--- OBJECTIVE 1 ---
Please copy from the SCSI reset message the part that opens with the words containing "As I recall, it" and closes with "improves system reliability.".
--- OBJECTIVE 2 ---
Answer these questions using the SCSI reset message:
(a) What does Eric Youngdale's patch disable?
(b) Who reported some of the worst problems recently?
(c) Which reset anomaly does Leonard say he has not yet handled?

-- START DOCUMENT TEXT --

Re: SCSI Kernel Problem - BAD

Leonard N. Zubkoff (lnz@dandelion.com)
Mon, 18 Mar 1996 22:16:47 -0800


From: "Eric Youngdale" <eric@aib.com>
Date: Mon, 18 Mar 1996 19:19:29 -0500

I have something I would like people to try if they have been
experiencing data corruption problems with SCSI. The patch is pretty
simple, it just disables resets being sent because of timeout - someone
else tried something like this and found that it helped.

As I recall, it helped avoiding system hangs, but there wasn't any data
corruption involved.

Note that there may be error conditions which will no longer be
recoverable with this set, but I am not sure how often this comes up.
Right now I would like to know if this improves system reliability.

It comes up much more often than you might think. Since I implemented
resetting in the BusLogic driver, I've had many reports where the timeout based
reset code allowed the system to recover from error conditions that formerly
led to system hangs. It was Simon Shapiro who reported some of the worst
problems recently, and he now has some alpha test changes to my BusLogic driver
and to scsi.[ch]. I think I've handled all the race conditions and other reset
anomalies I described recently with the exception of the one I described as a
"paired reset". I'm hopeful he will be able to reproduce this problem and
gather enough debugging information for me to understand what's really
happening. Despite trying all the tests he's recommended, I've been unable to
cause the same sort of lossage he sees. I've been generating lots of timeouts
and resets, but I've seen the paired reset death only a very few times, and
never with enough information to determine what's happening.

There have been other reports of problems with recent 1.3.x kernels and I
suspect there's a common thread here that's not yet understood. If interrupt
latencies have actually gone through the roof as someone hypothesized, that
could account for some of the timeout problems.

Leonard

-- END DOCUMENT TEXT --
-- START ITEMS --

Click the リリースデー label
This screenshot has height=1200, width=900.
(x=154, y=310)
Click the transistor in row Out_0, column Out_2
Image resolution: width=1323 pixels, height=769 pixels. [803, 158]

-- END ITEMS --

--- CORRECT OUTPUT 1 ---
As I recall, it helped avoiding system hangs, but there wasn't any data
corruption involved.

Note that there may be error conditions which will no longer be
recoverable with this set, but I am not sure how often this comes up.
Right now I would like to know if this improves system reliability.

--- CORRECT OUTPUT 2 ---
(a) Resets being sent because of timeout.
(b) Simon Shapiro.
(c) The one he described as a "paired reset".